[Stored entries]
━━━━━━━━━━━━━━━━━━━━━━━━━━━━━━

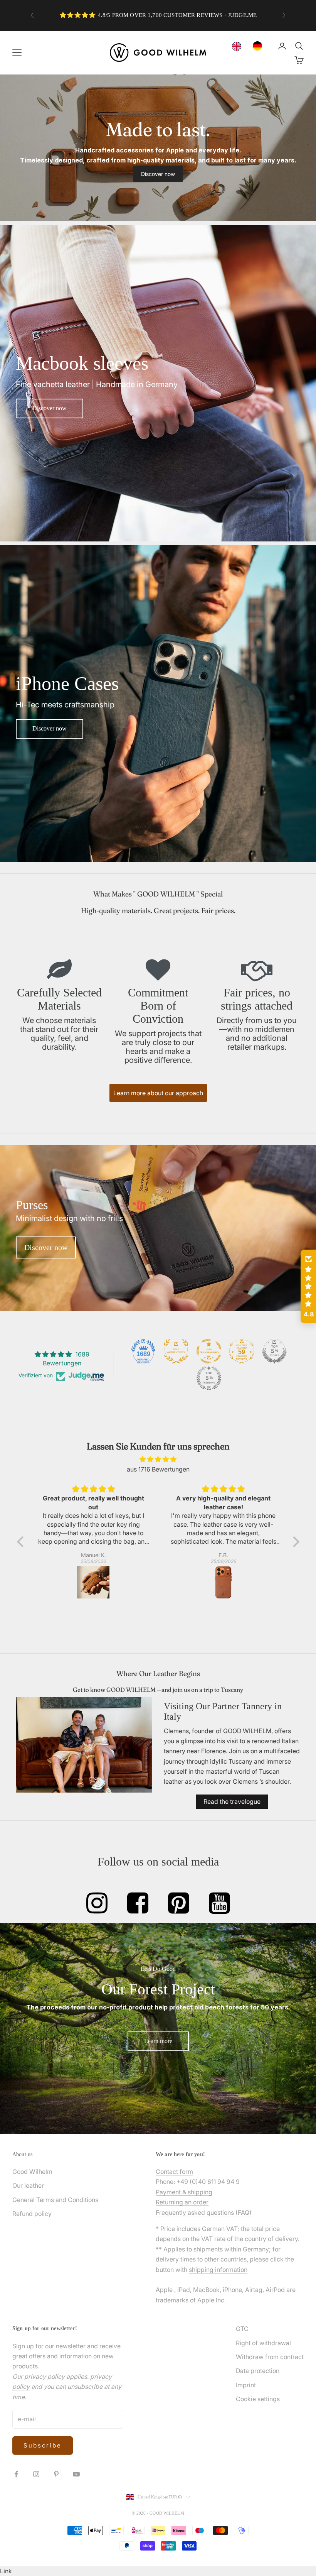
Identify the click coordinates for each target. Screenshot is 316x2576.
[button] (22, 1541)
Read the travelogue (232, 1801)
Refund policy (32, 2213)
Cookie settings (258, 2399)
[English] (238, 46)
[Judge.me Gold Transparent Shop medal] (209, 1351)
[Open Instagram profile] (97, 1903)
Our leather (28, 2185)
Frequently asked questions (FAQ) (204, 2212)
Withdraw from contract (270, 2357)
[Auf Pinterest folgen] (56, 2474)
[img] (158, 1459)
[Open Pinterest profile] (178, 1903)
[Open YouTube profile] (219, 1903)
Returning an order (182, 2202)
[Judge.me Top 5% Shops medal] (274, 1351)
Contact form (174, 2171)
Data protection (257, 2371)
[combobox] (238, 46)
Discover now (158, 174)
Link (6, 2571)
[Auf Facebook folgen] (16, 2474)
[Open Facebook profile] (137, 1903)
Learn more (158, 2041)
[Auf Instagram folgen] (36, 2474)
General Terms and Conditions (55, 2200)
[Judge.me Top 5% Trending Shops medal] (209, 1378)
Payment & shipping (184, 2192)
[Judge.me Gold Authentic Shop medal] (176, 1351)
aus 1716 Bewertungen (158, 1469)
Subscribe (43, 2445)
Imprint (246, 2385)
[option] (259, 46)
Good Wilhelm (32, 2171)
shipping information (218, 2269)
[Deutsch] (259, 46)
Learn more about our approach (158, 1093)
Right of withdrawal (263, 2343)
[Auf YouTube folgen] (76, 2474)
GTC (242, 2328)
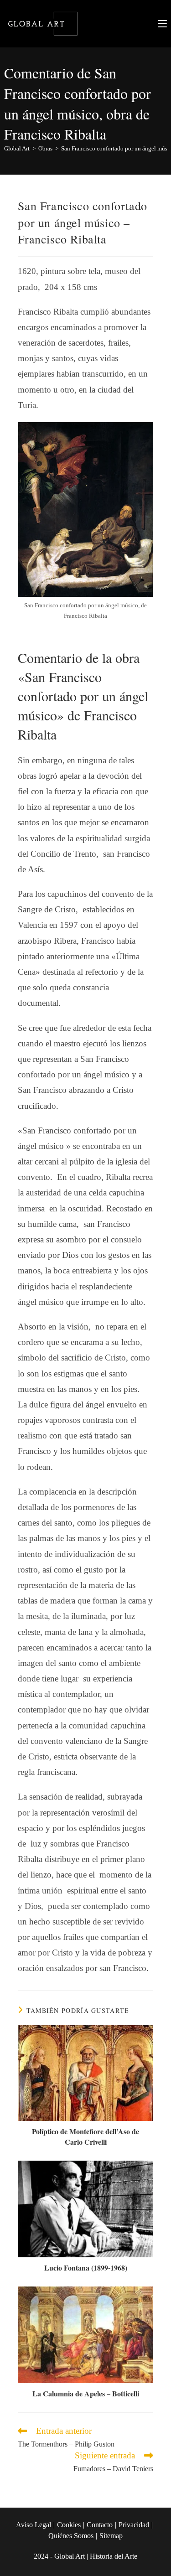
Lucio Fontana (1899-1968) (85, 2268)
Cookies (69, 2525)
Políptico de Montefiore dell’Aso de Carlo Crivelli (85, 2136)
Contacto (100, 2525)
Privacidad (134, 2525)
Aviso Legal (33, 2525)
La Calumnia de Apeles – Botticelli (85, 2394)
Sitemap (111, 2536)
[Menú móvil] (162, 23)
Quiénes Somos (70, 2536)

━━━━━━━━━━━━━━━━━━━━━━━━━━━━━━

▶ [Your assignment] An exact reproduction of the data is required, with pictures excluded.

▶ [Response for this exercise]
Identify the click coordinates for each target. Screenshot is 316x2576.
[button] (22, 1541)
Read the travelogue (232, 1801)
Refund policy (32, 2213)
Cookie settings (258, 2399)
[English] (238, 46)
[Judge.me Gold Transparent Shop medal] (209, 1351)
[Open Instagram profile] (97, 1903)
Our leather (28, 2185)
Frequently asked questions (FAQ) (204, 2212)
Withdraw from contract (270, 2357)
[Auf Pinterest folgen] (56, 2474)
[img] (158, 1459)
[Open Pinterest profile] (178, 1903)
[Open YouTube profile] (219, 1903)
Returning an order (182, 2202)
[Judge.me Top 5% Shops medal] (274, 1351)
Contact form (174, 2171)
Data protection (257, 2371)
[combobox] (238, 46)
Discover now (158, 174)
Link (6, 2571)
[Auf Facebook folgen] (16, 2474)
[Open Facebook profile] (137, 1903)
Learn more (158, 2041)
[Auf Instagram folgen] (36, 2474)
General Terms and Conditions (55, 2200)
[Judge.me Top 5% Trending Shops medal] (209, 1378)
Payment & shipping (184, 2192)
[Judge.me Gold Authentic Shop medal] (176, 1351)
aus 1716 Bewertungen (158, 1469)
Subscribe (43, 2445)
Imprint (246, 2385)
[option] (259, 46)
Good Wilhelm (32, 2171)
shipping information (218, 2269)
[Deutsch] (259, 46)
Learn more about our approach (158, 1093)
Right of withdrawal (263, 2343)
[Auf YouTube folgen] (76, 2474)
GTC (242, 2328)
Lucio Fontana (1899-1968) (85, 2268)
Cookies (69, 2525)
Políptico de Montefiore dell’Aso de Carlo Crivelli (85, 2136)
Contacto (100, 2525)
Privacidad (134, 2525)
Aviso Legal (33, 2525)
La Calumnia de Apeles – Botticelli (85, 2394)
Sitemap (111, 2536)
[Menú móvil] (162, 23)
Quiénes Somos (70, 2536)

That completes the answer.